[Collected data]
========================================
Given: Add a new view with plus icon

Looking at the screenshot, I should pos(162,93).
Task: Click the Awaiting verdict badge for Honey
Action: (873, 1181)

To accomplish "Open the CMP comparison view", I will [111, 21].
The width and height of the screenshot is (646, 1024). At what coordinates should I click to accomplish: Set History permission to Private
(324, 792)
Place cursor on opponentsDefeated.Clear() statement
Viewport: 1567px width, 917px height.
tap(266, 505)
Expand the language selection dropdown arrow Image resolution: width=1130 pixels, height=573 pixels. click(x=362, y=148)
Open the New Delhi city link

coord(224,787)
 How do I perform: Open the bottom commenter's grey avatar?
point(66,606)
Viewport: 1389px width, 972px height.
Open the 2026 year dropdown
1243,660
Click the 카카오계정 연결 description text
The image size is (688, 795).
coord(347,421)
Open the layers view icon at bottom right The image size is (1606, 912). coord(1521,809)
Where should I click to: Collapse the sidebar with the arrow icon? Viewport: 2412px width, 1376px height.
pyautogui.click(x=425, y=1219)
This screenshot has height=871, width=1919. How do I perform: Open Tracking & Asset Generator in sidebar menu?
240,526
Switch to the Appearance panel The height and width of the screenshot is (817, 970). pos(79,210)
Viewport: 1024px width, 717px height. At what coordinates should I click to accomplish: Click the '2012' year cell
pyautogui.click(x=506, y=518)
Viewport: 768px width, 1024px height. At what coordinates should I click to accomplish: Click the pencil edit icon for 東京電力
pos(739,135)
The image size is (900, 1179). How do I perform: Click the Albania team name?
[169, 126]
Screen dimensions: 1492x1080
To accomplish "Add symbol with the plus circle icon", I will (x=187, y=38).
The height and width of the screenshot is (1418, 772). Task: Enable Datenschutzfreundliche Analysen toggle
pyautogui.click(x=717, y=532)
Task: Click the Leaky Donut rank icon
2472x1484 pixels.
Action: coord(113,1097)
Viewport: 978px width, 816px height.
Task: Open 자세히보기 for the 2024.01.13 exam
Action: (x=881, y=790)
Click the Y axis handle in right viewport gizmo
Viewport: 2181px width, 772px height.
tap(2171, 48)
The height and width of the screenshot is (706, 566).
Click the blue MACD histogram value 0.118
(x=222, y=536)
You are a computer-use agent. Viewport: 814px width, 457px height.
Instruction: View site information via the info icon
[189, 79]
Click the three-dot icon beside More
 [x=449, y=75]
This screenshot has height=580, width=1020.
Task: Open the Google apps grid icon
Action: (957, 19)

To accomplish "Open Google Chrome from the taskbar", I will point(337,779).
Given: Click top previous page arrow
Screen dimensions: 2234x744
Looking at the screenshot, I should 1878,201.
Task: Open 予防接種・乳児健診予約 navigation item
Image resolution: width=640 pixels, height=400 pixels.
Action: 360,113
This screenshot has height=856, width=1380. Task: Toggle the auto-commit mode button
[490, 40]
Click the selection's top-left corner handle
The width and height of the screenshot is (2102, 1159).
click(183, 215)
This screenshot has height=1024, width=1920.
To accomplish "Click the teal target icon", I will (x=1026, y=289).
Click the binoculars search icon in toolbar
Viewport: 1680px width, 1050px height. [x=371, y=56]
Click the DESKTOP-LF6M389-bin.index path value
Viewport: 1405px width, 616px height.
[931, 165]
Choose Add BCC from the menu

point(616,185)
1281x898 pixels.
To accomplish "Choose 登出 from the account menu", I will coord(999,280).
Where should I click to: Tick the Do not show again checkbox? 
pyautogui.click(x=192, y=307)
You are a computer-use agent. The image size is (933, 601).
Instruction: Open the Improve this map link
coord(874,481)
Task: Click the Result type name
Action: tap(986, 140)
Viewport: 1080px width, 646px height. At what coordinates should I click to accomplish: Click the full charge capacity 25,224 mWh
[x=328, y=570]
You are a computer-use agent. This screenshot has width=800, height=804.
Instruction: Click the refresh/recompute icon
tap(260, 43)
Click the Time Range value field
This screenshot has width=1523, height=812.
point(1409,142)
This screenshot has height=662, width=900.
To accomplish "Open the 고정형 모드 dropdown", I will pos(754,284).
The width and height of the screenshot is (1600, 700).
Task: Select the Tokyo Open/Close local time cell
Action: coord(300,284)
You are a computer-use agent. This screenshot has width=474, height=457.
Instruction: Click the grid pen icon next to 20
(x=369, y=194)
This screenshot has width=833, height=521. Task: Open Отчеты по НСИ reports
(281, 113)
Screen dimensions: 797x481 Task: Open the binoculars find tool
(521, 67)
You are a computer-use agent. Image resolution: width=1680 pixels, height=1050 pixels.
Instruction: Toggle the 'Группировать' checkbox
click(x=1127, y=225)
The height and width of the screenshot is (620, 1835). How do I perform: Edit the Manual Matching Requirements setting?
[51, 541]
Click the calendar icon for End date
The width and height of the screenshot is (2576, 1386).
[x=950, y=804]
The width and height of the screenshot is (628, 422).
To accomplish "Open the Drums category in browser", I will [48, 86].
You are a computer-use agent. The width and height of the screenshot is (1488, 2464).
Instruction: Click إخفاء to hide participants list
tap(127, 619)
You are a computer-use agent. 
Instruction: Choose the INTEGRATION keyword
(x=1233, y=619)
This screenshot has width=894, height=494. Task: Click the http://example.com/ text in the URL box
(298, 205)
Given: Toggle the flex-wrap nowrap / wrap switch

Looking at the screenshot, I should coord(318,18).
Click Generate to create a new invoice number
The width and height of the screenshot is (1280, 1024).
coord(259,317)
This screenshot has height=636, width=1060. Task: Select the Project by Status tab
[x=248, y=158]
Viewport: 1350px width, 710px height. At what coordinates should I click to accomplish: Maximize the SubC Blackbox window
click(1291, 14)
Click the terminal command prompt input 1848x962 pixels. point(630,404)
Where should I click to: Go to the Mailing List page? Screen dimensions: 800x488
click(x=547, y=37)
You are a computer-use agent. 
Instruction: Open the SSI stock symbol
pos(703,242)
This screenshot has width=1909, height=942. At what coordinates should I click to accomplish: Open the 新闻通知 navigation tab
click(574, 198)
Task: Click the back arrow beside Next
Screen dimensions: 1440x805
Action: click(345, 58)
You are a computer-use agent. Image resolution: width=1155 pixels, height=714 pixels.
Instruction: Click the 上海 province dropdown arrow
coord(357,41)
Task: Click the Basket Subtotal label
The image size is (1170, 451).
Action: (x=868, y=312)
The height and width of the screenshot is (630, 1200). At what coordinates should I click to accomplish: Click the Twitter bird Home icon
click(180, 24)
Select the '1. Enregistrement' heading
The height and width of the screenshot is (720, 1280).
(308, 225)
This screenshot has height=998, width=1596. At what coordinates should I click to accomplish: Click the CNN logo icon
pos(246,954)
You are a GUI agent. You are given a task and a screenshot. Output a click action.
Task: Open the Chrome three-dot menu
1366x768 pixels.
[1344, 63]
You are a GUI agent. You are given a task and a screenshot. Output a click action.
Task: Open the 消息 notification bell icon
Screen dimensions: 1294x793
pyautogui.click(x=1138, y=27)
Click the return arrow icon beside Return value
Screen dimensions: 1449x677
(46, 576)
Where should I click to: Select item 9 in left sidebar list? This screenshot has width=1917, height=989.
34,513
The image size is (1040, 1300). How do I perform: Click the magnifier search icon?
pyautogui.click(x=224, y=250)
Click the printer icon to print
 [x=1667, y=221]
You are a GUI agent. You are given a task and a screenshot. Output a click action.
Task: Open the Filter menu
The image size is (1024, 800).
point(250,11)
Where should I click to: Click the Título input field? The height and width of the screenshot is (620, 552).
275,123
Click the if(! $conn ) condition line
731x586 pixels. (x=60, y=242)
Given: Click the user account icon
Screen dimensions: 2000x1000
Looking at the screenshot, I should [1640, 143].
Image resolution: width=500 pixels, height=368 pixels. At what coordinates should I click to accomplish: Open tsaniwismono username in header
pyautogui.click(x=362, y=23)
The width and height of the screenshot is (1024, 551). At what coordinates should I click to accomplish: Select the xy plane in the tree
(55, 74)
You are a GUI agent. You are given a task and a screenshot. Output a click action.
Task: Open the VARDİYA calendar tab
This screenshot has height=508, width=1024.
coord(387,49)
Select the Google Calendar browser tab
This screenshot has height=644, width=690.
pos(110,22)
========================================
→ **WHAT THE TASK REQUIRES**
Check each line of the entries, and copy the ones that contain "account".

→ **OUTPUT OF THE EXERCISE**
To accomplish "Choose 登出 from the account menu", I will coord(999,280).
Given: Click the user account icon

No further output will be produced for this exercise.